The truth is though, it does matter.

Working with Blake and Todd I have never once felt that my opinion was disregarded because I’m a woman, or because I’m not an attorney. We’ve absolutely had fiery discussions about our viewpoints, but my opinion has always been given the consideration it deserves. My experience working with Blake and Todd is that they consider all opinions, from the top to the bottom, before they make decisions. Sometimes that decision is different than the path I would have chosen, but I can support it because I know it is based on what they feel is right and not ego.

When Todd made this comment to Kara, I believe it was in exasperation. He is always ready to support his business partners, but this is the problem, ladies. If we are constantly telling men that we don’t need their help, or if we get offended when a man even offers to lend his support, then we don’t get to cry foul the day loyal colleagues like Todd finally heed our request and let us fight our battle alone.

This goes to my broader opinion about the social direction of our community. Feminism, women’s suffrage, and the social equality of the sexes has been an important part of our history. The history of women’s rights should not be ignored, but the social landscape in 1893 (the first known use of the word feminism) and today are completely different. Women can vote, women can choose to work, women can choose to stay home and raise a family, women can do both if they so choose.

To be clear, I’m not discounting the experiences modern women go through. I have no doubt that sexism exists and unfair assumptions are made because of gender, but as I see the young women in this world grow up, I want to provide my beliefs for consideration.

I believe that most men want you to be successful and happy.

I believe that if you want something you have to make the effort.

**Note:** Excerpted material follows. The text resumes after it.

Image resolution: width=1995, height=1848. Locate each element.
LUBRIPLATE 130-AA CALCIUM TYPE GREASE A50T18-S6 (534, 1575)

I believe that women limit themselves more than society limits them.

I believe it’s okay when a man opens the door for a woman.

I believe it’s okay when a woman stands in the shadows as support, rather than the spotlight for the credit.

I don’t believe all men are trying to be offensive when they comment about your family plans.

I don’t believe women are cut out for every job available.

I don’t believe men are cut out for every job available.

I don’t believe women should be shamed for choosing not to raise a family.

I don’t believe women should be shamed for choosing to stay in the home and raise a family.

I am so afraid that the young people in this world are going to grow up preconditioned to believe that equality is not achievable and no matter what they do, they will be oppressed because of gender, race, financial status, or any number of things we hear about these days.

This is wrong.

I’m sorry if you’re a woman that has been ignored or discredited simply because you’re a woman, but please don’t let that experience set the tone for the rest of your life. Instead of letting these experiences turn into the chip on your shoulder, let them turn into motivation. Motivation that propels you to the heights you want to climb. Set the example of what women can achieve rather than an example of how loud we can complain.

If you’re a man that has been chastised for your efforts to help, for being chivalrous, or for trying to be inclusive, please don’t let that experience set the tone for your relationship with all women. Proudly support equal opportunities for all and continue to value those that that bring value.

Please know this. You are capable of more than you know and possibly more than you’re being told. Trust yourself and know yourself. Find the balance between what makes you happy and what makes you a valuable member of the community. Foster those skills, follow that path, and find the joy that lies within.